BEGIN Provided entries

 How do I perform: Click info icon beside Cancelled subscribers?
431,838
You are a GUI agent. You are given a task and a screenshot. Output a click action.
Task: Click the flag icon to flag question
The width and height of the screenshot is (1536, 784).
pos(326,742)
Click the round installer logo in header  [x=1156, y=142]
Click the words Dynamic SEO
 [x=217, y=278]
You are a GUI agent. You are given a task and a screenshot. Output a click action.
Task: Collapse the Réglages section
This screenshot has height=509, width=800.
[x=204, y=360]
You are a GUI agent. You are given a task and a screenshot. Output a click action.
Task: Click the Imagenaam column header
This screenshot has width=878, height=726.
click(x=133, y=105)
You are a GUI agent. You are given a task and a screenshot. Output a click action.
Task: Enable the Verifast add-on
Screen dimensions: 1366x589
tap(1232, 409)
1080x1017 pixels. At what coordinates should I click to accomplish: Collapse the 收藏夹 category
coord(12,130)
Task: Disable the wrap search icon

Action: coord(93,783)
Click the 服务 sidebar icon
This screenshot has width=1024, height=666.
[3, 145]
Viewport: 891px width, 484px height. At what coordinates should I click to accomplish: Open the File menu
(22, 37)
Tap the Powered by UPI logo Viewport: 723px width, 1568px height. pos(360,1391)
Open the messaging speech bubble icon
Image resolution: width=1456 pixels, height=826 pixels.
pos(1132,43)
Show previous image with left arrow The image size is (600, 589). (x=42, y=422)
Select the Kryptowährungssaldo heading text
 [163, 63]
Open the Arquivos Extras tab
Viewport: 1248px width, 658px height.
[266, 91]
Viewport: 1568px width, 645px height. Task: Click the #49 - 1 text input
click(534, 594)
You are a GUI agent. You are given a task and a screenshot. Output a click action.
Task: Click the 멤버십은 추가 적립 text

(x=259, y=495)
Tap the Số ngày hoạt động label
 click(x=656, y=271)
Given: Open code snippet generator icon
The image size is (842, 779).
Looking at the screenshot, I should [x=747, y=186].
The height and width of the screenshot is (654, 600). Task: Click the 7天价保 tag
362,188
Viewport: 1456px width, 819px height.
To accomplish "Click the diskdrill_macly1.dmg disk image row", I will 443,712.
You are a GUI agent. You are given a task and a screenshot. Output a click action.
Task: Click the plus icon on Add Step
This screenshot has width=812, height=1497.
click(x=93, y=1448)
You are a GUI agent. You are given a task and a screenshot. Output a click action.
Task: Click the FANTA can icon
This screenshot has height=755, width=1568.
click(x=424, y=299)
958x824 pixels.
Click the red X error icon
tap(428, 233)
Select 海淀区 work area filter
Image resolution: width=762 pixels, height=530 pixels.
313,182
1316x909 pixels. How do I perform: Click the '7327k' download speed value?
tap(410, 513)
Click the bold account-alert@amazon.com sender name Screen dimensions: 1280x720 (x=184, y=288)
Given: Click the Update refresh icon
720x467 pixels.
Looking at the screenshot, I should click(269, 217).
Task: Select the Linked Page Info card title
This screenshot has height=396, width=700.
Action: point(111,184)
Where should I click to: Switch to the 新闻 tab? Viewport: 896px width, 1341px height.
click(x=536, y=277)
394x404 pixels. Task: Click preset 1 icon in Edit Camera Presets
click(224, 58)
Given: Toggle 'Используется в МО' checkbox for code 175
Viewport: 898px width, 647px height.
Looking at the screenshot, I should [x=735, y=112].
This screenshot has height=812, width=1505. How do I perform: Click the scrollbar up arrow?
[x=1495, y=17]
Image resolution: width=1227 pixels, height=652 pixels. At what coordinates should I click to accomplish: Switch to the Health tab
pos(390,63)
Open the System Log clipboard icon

END Provided entries

Repeat every record above. Each one must match exactly.

 How do I perform: Click info icon beside Cancelled subscribers?
431,838
You are a GUI agent. You are given a task and a screenshot. Output a click action.
Task: Click the flag icon to flag question
The width and height of the screenshot is (1536, 784).
pos(326,742)
Click the round installer logo in header  [x=1156, y=142]
Click the words Dynamic SEO
 [x=217, y=278]
You are a GUI agent. You are given a task and a screenshot. Output a click action.
Task: Collapse the Réglages section
This screenshot has height=509, width=800.
[x=204, y=360]
You are a GUI agent. You are given a task and a screenshot. Output a click action.
Task: Click the Imagenaam column header
This screenshot has width=878, height=726.
click(x=133, y=105)
You are a GUI agent. You are given a task and a screenshot. Output a click action.
Task: Enable the Verifast add-on
Screen dimensions: 1366x589
tap(1232, 409)
1080x1017 pixels. At what coordinates should I click to accomplish: Collapse the 收藏夹 category
coord(12,130)
Task: Disable the wrap search icon

Action: coord(93,783)
Click the 服务 sidebar icon
This screenshot has width=1024, height=666.
[3, 145]
Viewport: 891px width, 484px height. At what coordinates should I click to accomplish: Open the File menu
(22, 37)
Tap the Powered by UPI logo Viewport: 723px width, 1568px height. pos(360,1391)
Open the messaging speech bubble icon
Image resolution: width=1456 pixels, height=826 pixels.
pos(1132,43)
Show previous image with left arrow The image size is (600, 589). (x=42, y=422)
Select the Kryptowährungssaldo heading text
 [163, 63]
Open the Arquivos Extras tab
Viewport: 1248px width, 658px height.
[266, 91]
Viewport: 1568px width, 645px height. Task: Click the #49 - 1 text input
click(534, 594)
You are a GUI agent. You are given a task and a screenshot. Output a click action.
Task: Click the 멤버십은 추가 적립 text

(x=259, y=495)
Tap the Số ngày hoạt động label
 click(x=656, y=271)
Given: Open code snippet generator icon
The image size is (842, 779).
Looking at the screenshot, I should [x=747, y=186].
The height and width of the screenshot is (654, 600). Task: Click the 7天价保 tag
362,188
Viewport: 1456px width, 819px height.
To accomplish "Click the diskdrill_macly1.dmg disk image row", I will 443,712.
You are a GUI agent. You are given a task and a screenshot. Output a click action.
Task: Click the plus icon on Add Step
This screenshot has width=812, height=1497.
click(x=93, y=1448)
You are a GUI agent. You are given a task and a screenshot. Output a click action.
Task: Click the FANTA can icon
This screenshot has height=755, width=1568.
click(x=424, y=299)
958x824 pixels.
Click the red X error icon
tap(428, 233)
Select 海淀区 work area filter
Image resolution: width=762 pixels, height=530 pixels.
313,182
1316x909 pixels. How do I perform: Click the '7327k' download speed value?
tap(410, 513)
Click the bold account-alert@amazon.com sender name Screen dimensions: 1280x720 (x=184, y=288)
Given: Click the Update refresh icon
720x467 pixels.
Looking at the screenshot, I should click(269, 217).
Task: Select the Linked Page Info card title
This screenshot has height=396, width=700.
Action: point(111,184)
Where should I click to: Switch to the 新闻 tab? Viewport: 896px width, 1341px height.
click(x=536, y=277)
394x404 pixels. Task: Click preset 1 icon in Edit Camera Presets
click(224, 58)
Given: Toggle 'Используется в МО' checkbox for code 175
Viewport: 898px width, 647px height.
Looking at the screenshot, I should [x=735, y=112].
This screenshot has height=812, width=1505. How do I perform: Click the scrollbar up arrow?
[x=1495, y=17]
Image resolution: width=1227 pixels, height=652 pixels. At what coordinates should I click to accomplish: Switch to the Health tab
pos(390,63)
Open the System Log clipboard icon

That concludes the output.